The family Margulies was born into has provided him with a rich seam of material. What's Wrong With This Picture? "was inspired by a dream that I had after my mother's death in which she came home from the grave in a shroud covered with mud and said 'Look, I don't even want to talk about it. I just gotta jump in the shower'". Translating that dream into a scenario that's like a Neil Simon comedy after a booster jab of genuine mordancy creates a blackly hilarious metaphor for our reluctance to let the dead go. It was only after his father's death that he was able to write a piece like The Loman Family Picnic with its unnerving portrait of a breadwinner at breaking point, a man still haunted by the Depression who goes through every day with his eyes tight shut and his breath held until he can go back to a home where he has been reduced to a sort of resident absentee: "What kind of home is left to come home to by the time I come home?"
Margulies did, however, let his father, whose reading was normally confined to the tabloids, read the near-the-knuckle semi-autobiographical What's Wrong With This Picture?. "He said: 'It's a good play,' but he never went to see it. It was a gift in a way that he deemed it good, while deciding for himself that reading it was sufficient. I think it was a very generous response."

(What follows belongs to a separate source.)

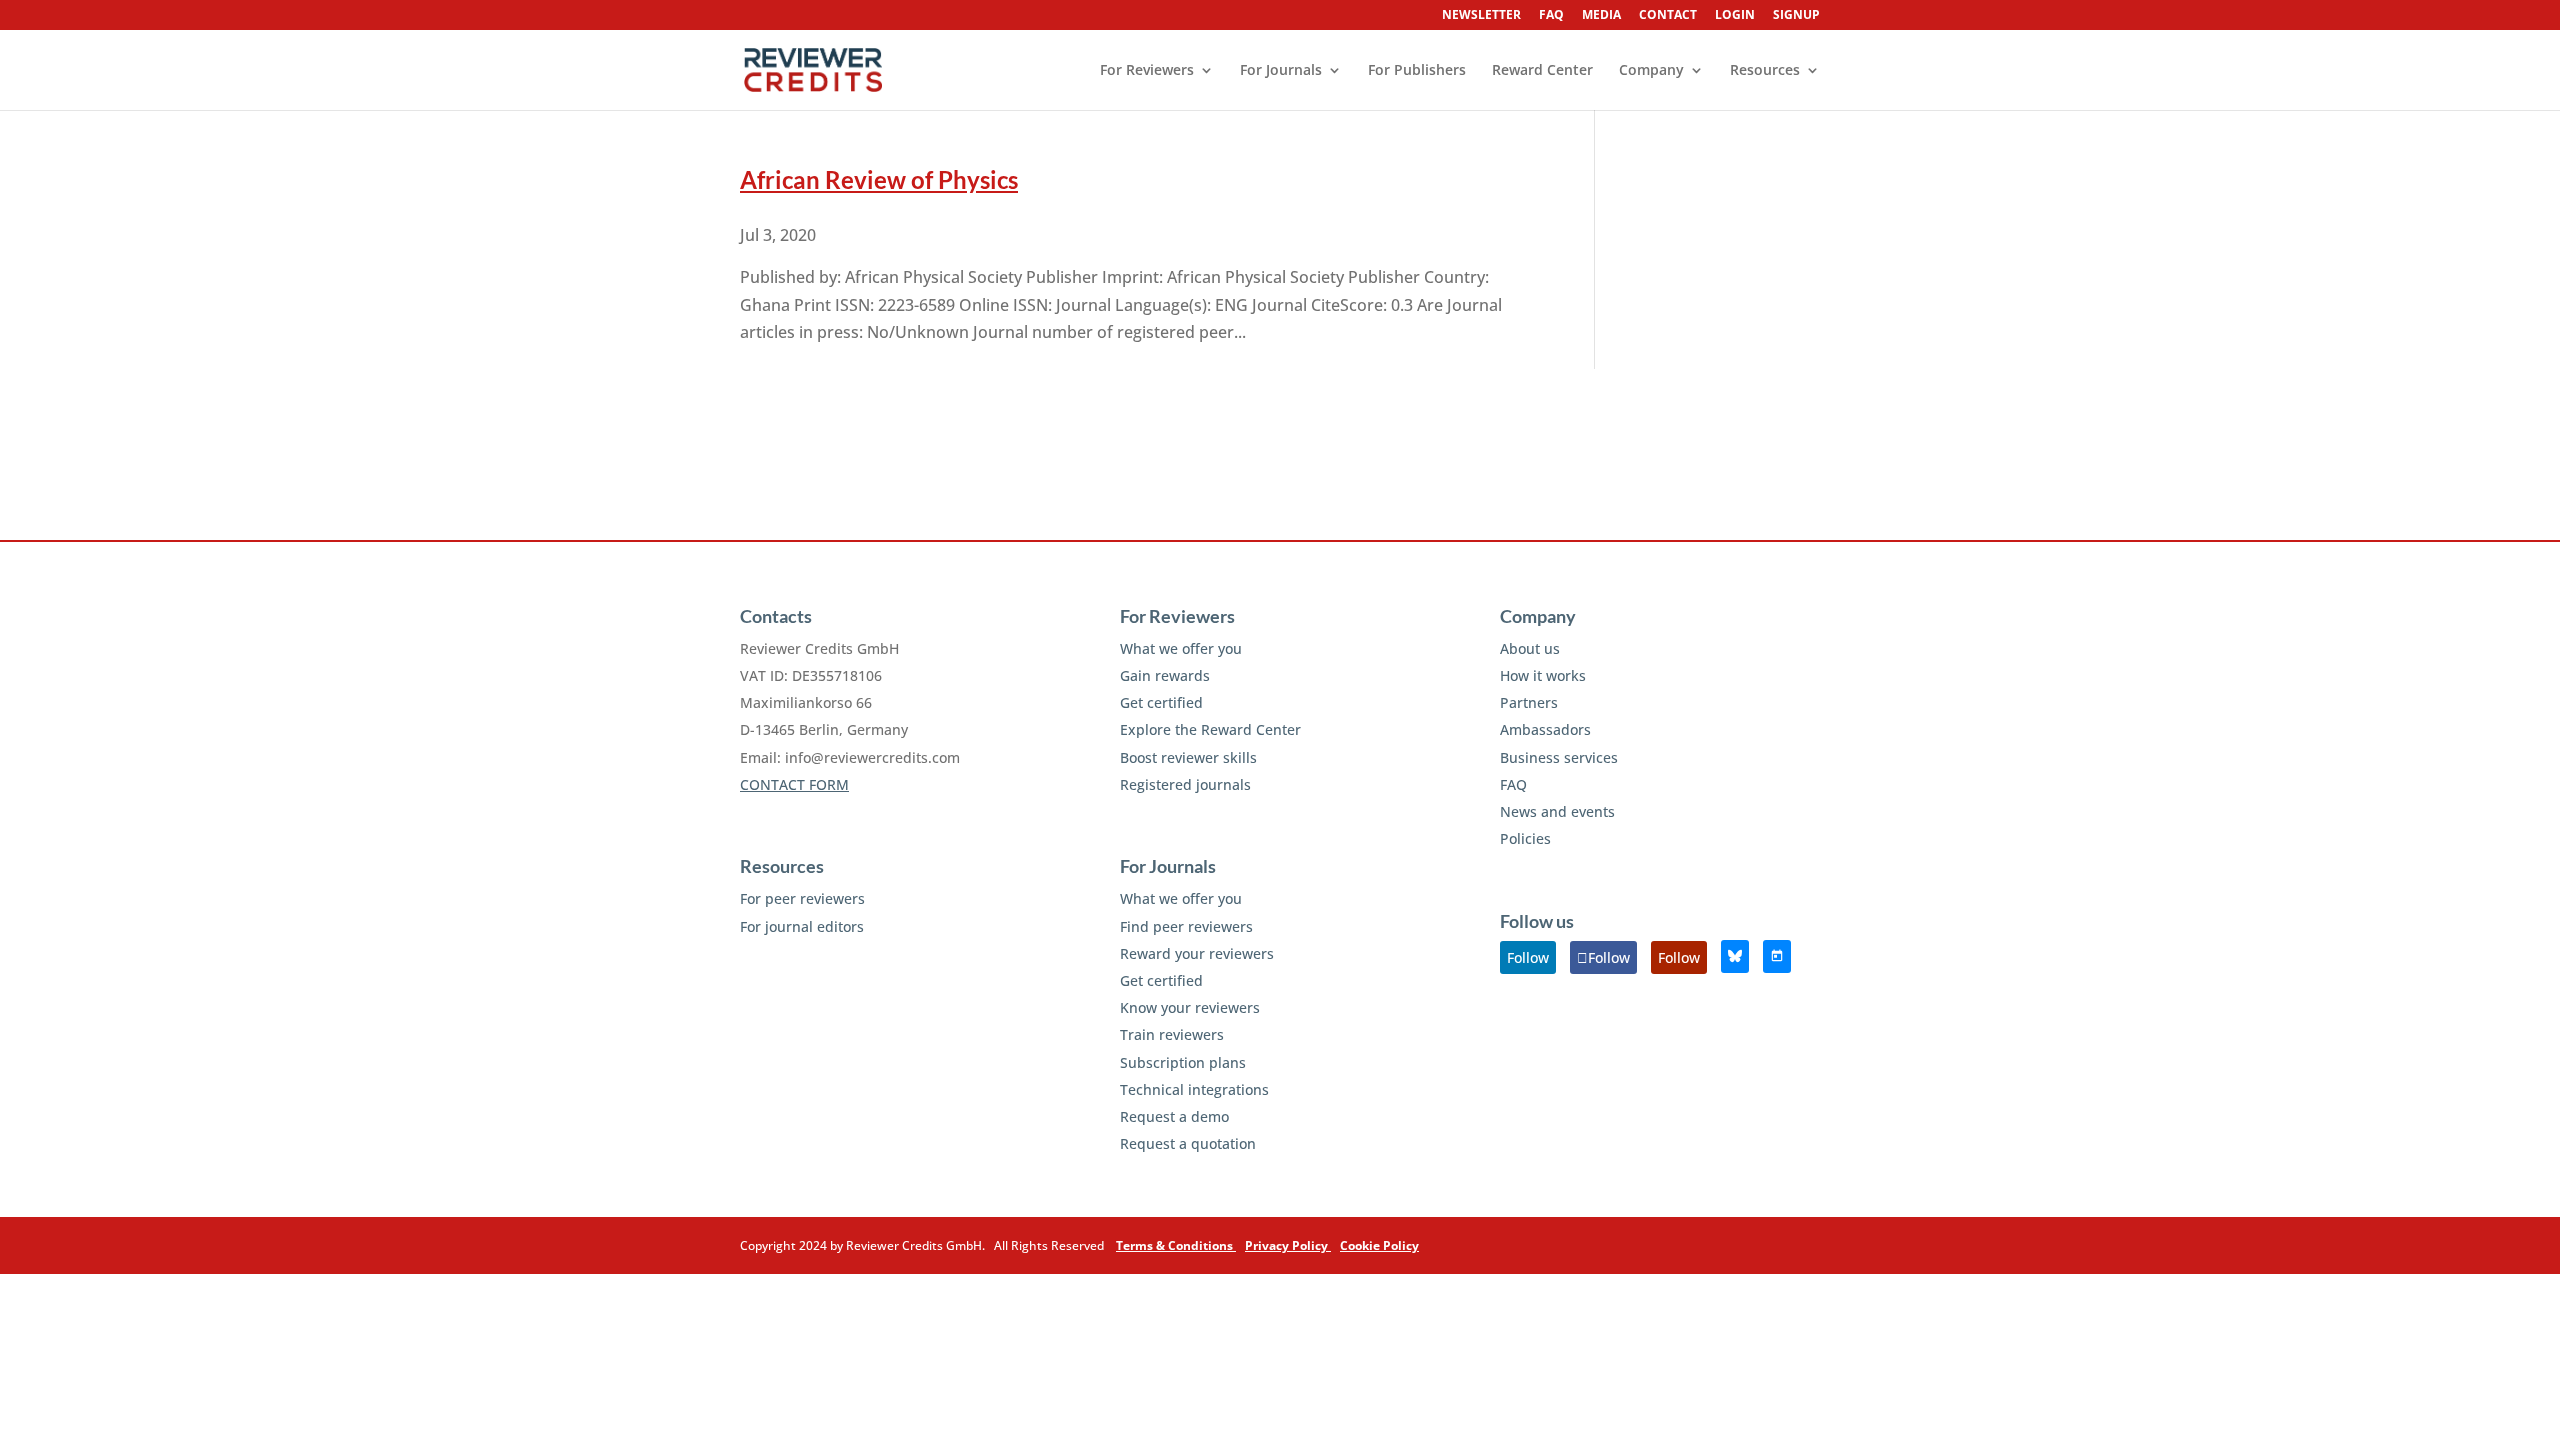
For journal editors (802, 926)
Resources (1765, 71)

Margulies is currently at work on a screen treatment for Paramount of the story of Bruno Grosjean, the Swiss-German writer, who, under the name Binjamin Wilkomirski, fooled the world with his book Fragments, the alleged testimony of an early childhood of unspeakable torment in the Majdanek and Birkenau camps. Margulies is astute casting for this job, because his work is highly alert to the ways in which people nowadays seek to validate themselves by appropriating suffering. In The Model Apartment, even Lola, a survivor of Belsen now embarking on retirement in a Florida condo, feels the need to claim that she was Anne Frank's special friend in the camp and that she featured as the heroine of another secret diary that went up in flames. It's a saga she has clearly re-counted to her family, with elaborations, many times until what is conceivably true can't be disentangled from what is a grasping for glory.
"The Wilkomirski story seems to crystallise so many of the themes that have interested me," says Margulies. "Part of it involves a man in Israel who saw Wilkomirski on television and decided that this man was the little son he had lost in the war. They even underwent DNA testing which proved that they were not related, but that didn't seem to matter. In other words, what interests so much about it is not only the hoax but the investment we have in our culture of victimhood. I mean, in the case of Wilkomirski, it's really a heartbreaking story of a displaced boy who was shunted round the Swiss child-welfare authorities. His outcast mother tries and failed to hold onto the boy who was repeatedly given up to foster parents. So he went through his own kind of horror, but it's the fact that in order to feel the sympathy of the world for what he endured, he had to appropriate the Überhorror. Nothing less would do." An excellent subject would seem to have found, in Margulies, its ideal author.